Personally, I like the ability to get in touch with others on a topic and get help quickly. As a Discord user, however, this relates more to the areas of operating systems, gaming and AI. When it comes to network technology or IT security topics, I see it differently. Discord has a fast pace that is due to the generations that follow me. Everything always has to happen quickly. Reading half a DIN A4 page is already too long for them. In some cases, because their concentration is already diminished. It should be clear that OPNsense and other topics are not easy, even if you can find a lot of help on the Internet. It's not something that can be dealt with quickly via a yes/no chat.I would therefore be particularly interested to know why there needs to be a Discord. In your experience, what are the questions that are increasingly asked there? Which can apparently be answered there in chat? I would like to include them here in the forum. In case it turns out that they are recurring questions and are not yet dealt with here. In this respect, you could take up the need from there here. I don't want to go into threads in Discord, because we already have the forum character here. So it shouldn't be too difficult for someone from Discord who opens a thread there to open one here.
I second those arguments wholeheartedly.Also, as has been said before, I think knowledgable people will not share their attention to multiple channels, but rather concentrate to one central point of contact (which for OpnSense is obviously this forum, which has over 30000 members as compared to 500 on Discord).If they did, it would draw their attention away from where it is needed most. I also doubt that they either could or would offer faster help on discord than here - after all, it's free.To check this, I just entered the server for a few minutes and looked around for the "usual suspects" who help others here and guess what? I found none of them - and sorry, but I think that is a good thing (tm).Just my 2 cents.
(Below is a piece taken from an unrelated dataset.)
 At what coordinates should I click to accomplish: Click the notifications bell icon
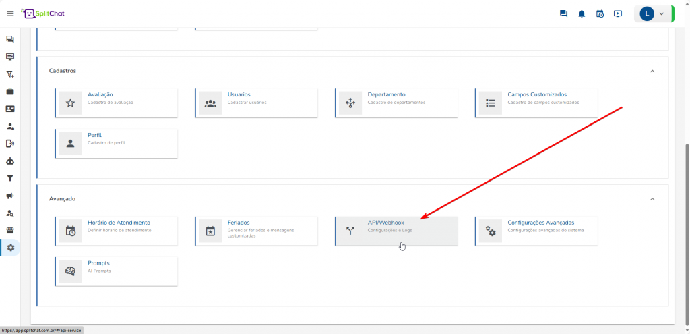pyautogui.click(x=582, y=13)
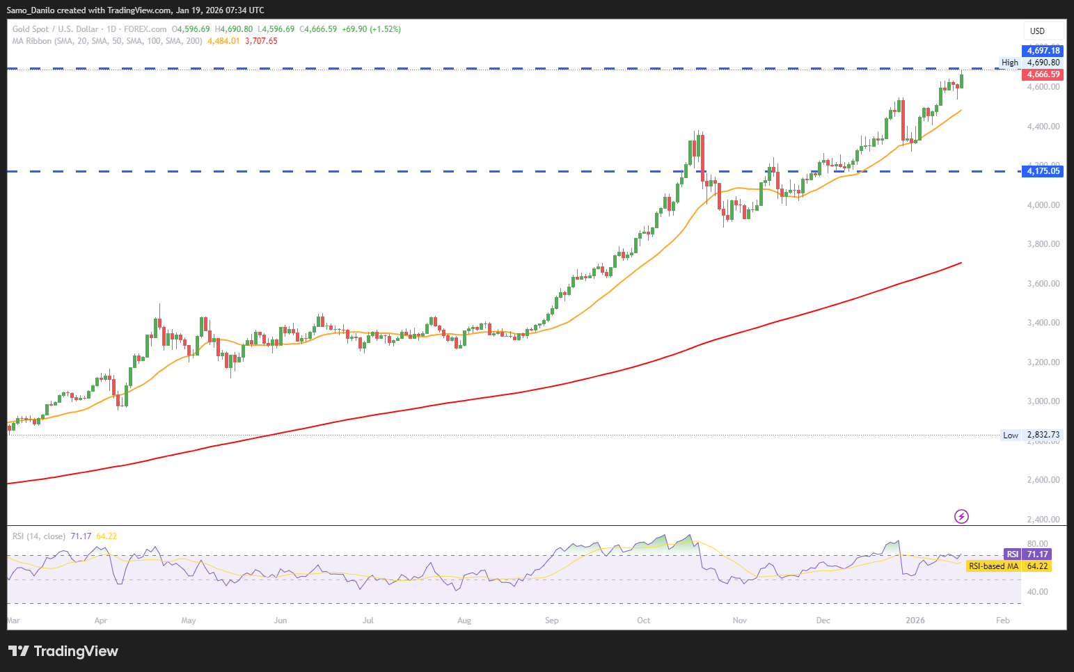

It is not that I "dislike" Reddit or Discord, but rather I like a "single source of truth" instead of having to look all around on the internet.Like, if you say that certain answers to problems have been answered in Discord - fine, but probably they have been answered for the umpteeth time before here already.Josef Weizenbaum once called the internet a big dung heap. He referred to it as this because he argued: If you pose a question in a forum (the then-current variant of social channels like Reddit and Discord), what you get is assumptions, opinions, dumb comments and in the best of cases, after a few pages of back and forth, the real answer may be given, only to be followed up by posts with "I do not believe that is the real reason" or ongoing off-topic discussions. Correct answers - if any - are buried under loads of garbage.Nobody ever takes the time to clean up the threads of that sh.t in order to make the content more useful.While this is true on many other forums as well (and w/r tho the missing cleanup, here, too), what I found here is a remarkable portion of well-behaved and knowledgable people. Of course, some newbies still do not search the forum first for answers that have long been given (like currently, most threads about problems with the new widgets), but in general, the info in this forum is mostly valueable.I cannot say that for many other tech forums, much less for most social platforms, including Facebook, Telegram, Reddit and: Discord - and as I said, I have dug around in the OpnSense Discord.I do not want to keep anybody from using it, however I will not take part for the reasons given.
The concern is over splitting resources. How many places can one person look for assistance with an issue. Suppose something big get uncovered in Discord and fixed, but that info never gets back to official channels, so they never officially fix the issue?